# Christine Goerke As A Dramatic Soprano



## Seattleoperafan (Mar 24, 2013)

I heard her 15 odd years ago in Norma before she was a dramatic soprano and her voice held her own with Ewa Podles both in volume and dexterity, which is no small feat. Her only shortcomings were occasional flat high notes. Her D was ginormous. Still, I am curious what her voice is like now that her voice has grown in size supposedly by leaps and bounds. One listener heard her in Turandot in the upper balcony and said the orchestra drowned her out. Others say it is is startlingly huge. I hope her flat high notes have vanished. I know Jessye Norman had a really huge voice but it was so dark and not sufficiently forward placed that orchestras could defeat it. I only heard her with piano. Is Goerke just sufficiently large or a real Nilsson contender. Sadly one thing I am almost ashamed to say about her is that , just like Eileen Farrell, she truly has a face made for radio. I know dramatic sopranos are not usually great beauties, but Goerke is hard to watch on video, even though she is a great performer.


----------



## Woodduck (Mar 17, 2014)

Seattleoperafan said:


> I heard her 15 odd years ago in Norma before she was a dramatic soprano and her voice held her own with Ewa Podles both in volume and dexterity, which is no small feat. Her only shortcomings were occasional flat high notes. Her D was ginormous. Still, I am curious what her voice is like now that her voice has grown in size supposedly by leaps and bounds. One listener heard her in Turandot in the upper balcony and said the orchestra drowned her out. Others say it is is startlingly huge. I hope her flat high notes have vanished. I know Jessye Norman had a really huge voice but it was so dark and not sufficiently forward placed that orchestras could defeat it. I only heard her with piano. Is Goerke just sufficiently large or a real Nilsson contender. Sadly one thing I am almost ashamed to say about her is that , just like Eileen Farrell, she truly has a face made for radio. I know dramatic sopranos are not usually great beauties, but Goerke is hard to watch on video, even though she is a great performer.

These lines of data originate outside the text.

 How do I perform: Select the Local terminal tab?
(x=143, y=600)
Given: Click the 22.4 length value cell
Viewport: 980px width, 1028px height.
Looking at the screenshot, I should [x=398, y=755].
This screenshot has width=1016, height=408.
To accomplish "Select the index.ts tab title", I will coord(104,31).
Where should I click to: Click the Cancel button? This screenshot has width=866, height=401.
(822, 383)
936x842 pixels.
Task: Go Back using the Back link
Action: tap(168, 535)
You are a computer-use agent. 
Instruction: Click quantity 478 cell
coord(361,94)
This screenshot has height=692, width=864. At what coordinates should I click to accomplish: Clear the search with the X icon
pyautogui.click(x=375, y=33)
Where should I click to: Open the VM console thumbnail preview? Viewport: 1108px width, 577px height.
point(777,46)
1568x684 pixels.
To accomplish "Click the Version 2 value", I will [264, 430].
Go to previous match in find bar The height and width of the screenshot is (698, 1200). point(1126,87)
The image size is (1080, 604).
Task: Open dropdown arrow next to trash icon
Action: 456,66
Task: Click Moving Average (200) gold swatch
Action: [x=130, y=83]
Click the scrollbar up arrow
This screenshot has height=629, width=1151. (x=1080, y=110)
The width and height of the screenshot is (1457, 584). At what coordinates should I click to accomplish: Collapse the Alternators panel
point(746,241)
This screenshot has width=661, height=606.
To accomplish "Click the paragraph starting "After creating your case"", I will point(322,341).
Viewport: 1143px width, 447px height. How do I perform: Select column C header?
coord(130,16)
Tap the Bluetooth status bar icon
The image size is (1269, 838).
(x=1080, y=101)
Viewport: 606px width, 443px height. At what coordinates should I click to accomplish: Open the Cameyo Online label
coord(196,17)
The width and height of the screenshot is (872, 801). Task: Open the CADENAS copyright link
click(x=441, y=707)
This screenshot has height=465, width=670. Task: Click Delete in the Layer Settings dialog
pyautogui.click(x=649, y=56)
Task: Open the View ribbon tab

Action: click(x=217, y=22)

Like some other dramatic sopranos, Goerke has a limited top; the sound tightens up there rather than opening out, and she can go flat. This was bothersome in her _Elektra,_ where there are a lot of high-lying climaxes. We baby boomers have been spoiled by Birgit! I'm not really fond of Goerke; the intense vibrato bothers me a bit, but at least it isn't a wobble, and she seems to have a strong middle and low voice and plenty of power.


----------



## BalalaikaBoy (Sep 25, 2014)

> Her D was ginormous


I'm sure it was quite....a penetrating D.


----------



## Seattleoperafan (Mar 24, 2013)

Woodduck said:


> Like some other dramatic sopranos, Goerke has a limited top; the sound tightens up there rather than opening out, and she can go flat. This was bothersome in her _Elektra,_ where there are a lot of high-lying climaxes. We baby boomers have been spoiled by Birgit! I'm not really fond of Goerke; the intense vibrato bothers me a bit, but at least it isn't a wobble, and she seems to have a strong middle and low voice and plenty of power.


I was afraid of that. She could transition to mezzo easily I think. Soprano is where the big bucks are, though.


----------



## wkasimer (Jun 5, 2017)

Seattleoperafan said:


> Is Goerke just sufficiently large or a real Nilsson contender.


I've heard her several time, with the BSO and at the Met. Her voice is more than adequate for the roles that she sings. There's a lot more to singing than volume. I never heard Nilsson live, and I'm quite sure that her top notes were more brilliant and penetrating than Goerke's, but I prefer a better balanced sound like Goerke's.



> Sadly one thing I am almost ashamed to say about her is that , just like Eileen Farrell, she truly has a face made for radio.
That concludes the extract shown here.